(RÓMANTICO)
El
almanaque miente, no han pasado cinco años, la ultima vez que nos vimos ocurrió
hace apenas un instante. También mienten los kilómetros que distancian las
ciudades, no estamos tan lejos uno del otro, te escribo desde mi amor que no ha
dejado de ser éste domicilio contiguo al tuyo.
Respecto
a ese amor no hay algo que pueda decirte en esta carta sin que termine siendo
una redundancia de lo que escribí en aquellos poemas que al llegar a tus manos
fallecían. Ésta carta lleva por único motivo contarte lo que ha pasado desde
que te fuiste a estudiar medicina, por cierto, debes estar a punto de recibir
tu titulo, ¡felicitaciones!, por fin el mundo se enterará de la gran doctora
que eres, aún recuerdo cómo me bastaban tus abrazos para curar de cualquier
dolencia. Pero mi intención no es escribirte sobre ese pasado en que fuimos un
nosotros, sólo quiero contarte las ultimas noticias, algunas sobre la ciudad,
pero la mayoría mías.
Empiezo
contándote que al poco tiempo de tu partida nos azotó la tormenta más larga de
la historia, fue un invierno sin precedentes que damnificó a mucha gente, pero
al cabo de unos meses mis ojos se cansaron de llorar y la lluvia fue cesando
lentamente.
Después,
comenzó otro fenómeno. Las calles se vieron aterrorizadas por un fantasma, la
gente lo veía y acto seguido huía despavorida, hasta que entré en razón y
decidí encerrarme en casa. Mi tristeza debía asustarme a solas.
Luego,
un secuestro sin igual ocupó las primeras páginas de los diarios. Encontraron
al rehén en su propia habitación y completamente a salvo, sin un secuestrador
para custodiarlo ni cadenas para sujetarlo, pero es que tu ausencia me había
raptado.
Otro
hecho extraño estuvo en el aumento repentino de la población, la ciudad se vio
ocupada por todos los ángeles a los que rogué vinieran para ayudarme.
Se
estrenó una película que rompió todos los récords de asistencia, lleva cinco
años exhibida y siempre llena el auditorio, el cual, una vez finalizada la
cinta prorrumpe en un aplauso emocionado; ocurre sin falta cuando noche a noche
me siento en la sala y proyecto el vídeo casero que conserva tus sonrisas.
Los
indicadores económicos sufrieron un cambio abrupto en ciertos precios, y
coincide con que desde que te fuiste, sonreír cuesta demasiado.
En
una racha de suerte inusitada, un mismo hombre ha venido ganándose la lotería
semana tras semana, y esa inmensa fortuna de recuerdos tuyos es sólo mía.
Después
me convertí en el mejor comediante de la ciudad. Fue un éxito accidental que
llegó cuando un amigo, tras rescatarlos de la basura, llevó a una editorial los
poemas que te sobrevivían, maravillosos chistes que hoy en día incluso a mí me
arrancan sonrisas.
Luego,
cuando mi situación económica estuvo solucionada, recordé algo sobre lo que me
hiciste adquirir conciencia, fue así que me volví donante de órganos. Aceptaron
mi hígado y riñones, mas mi corazón no les sirvió, estaba roto en mil pedazos.
Pero
para alegría tuya, hace poco conseguí un nuevo amor. Mis amigos dicen que sólo
estoy con ella porque es igual a ti, e incluso mi psicólogo se empeña en
decir que es a ti a quien sigo amando, maldito sea Freud y su lapsus lenguaje que tantas veces me
sorprenden llamando por tu nombre a mi soledad.
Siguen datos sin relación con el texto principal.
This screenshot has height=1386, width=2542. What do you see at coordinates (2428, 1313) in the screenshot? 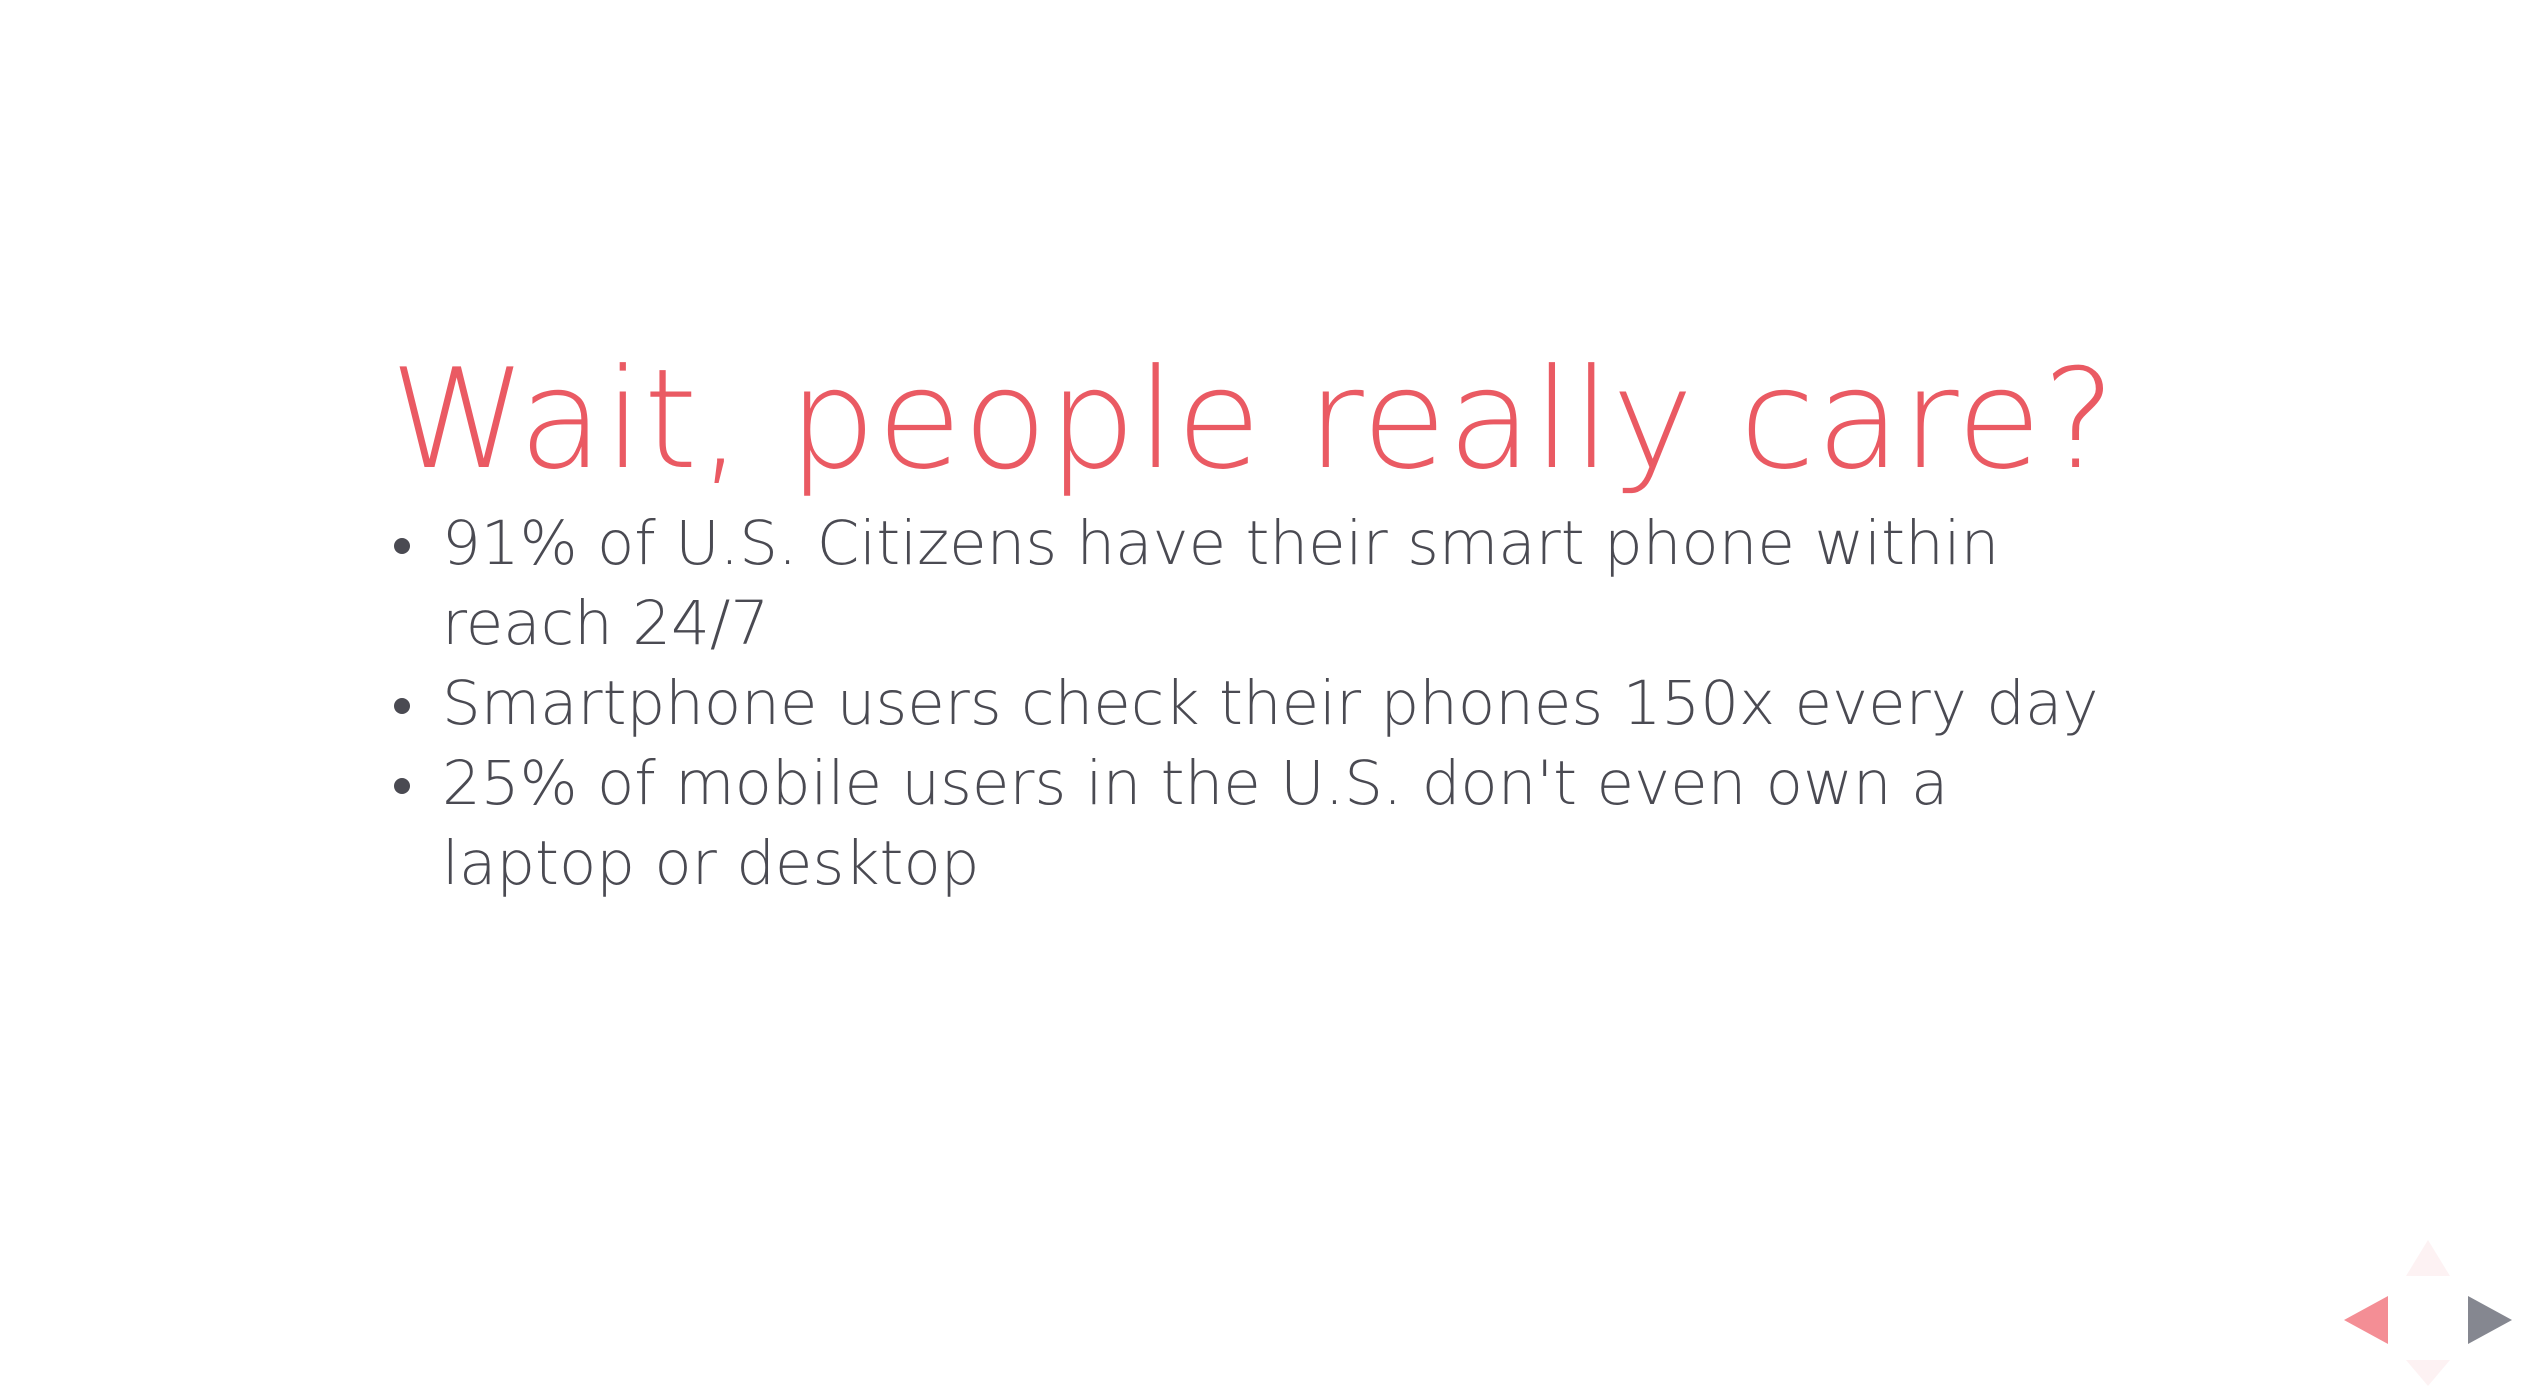
I see `slide-navigation-controls` at bounding box center [2428, 1313].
Hasta aquí las noticias que tenía por contarte. Mira cuánto
ha ocurrido, pero henos aquí, luego de cinco años, tan cercanos a nuestros
sueños y tan lejanos a cómo habrían de serlo. Tú una gran doctora y yo un
reconocido comediante. Sé que el humor puede no ser tan infalible contra el
dolor como sí lo es una vacuna contra la influenza, pero ¿qué puedo decir?, tú
te has dado a curar cuerpos y yo me he dado a hacerlo con las almas. Quizá
algunas veces falles, quizá alguna vez yo acierte, ojalá que cuando por fin mi
humor consiga salvar a alguno, ese alguien sea yo mismo; y ojalá no sean
demasiadas las ocasiones en que debas dar a alguien la noticia de que no podrá
salvarse, pero cuando ocurra, sé que sabrás hacerlo de la mejor manera, así
como tu adiós desahució a éste, tu primer paciente.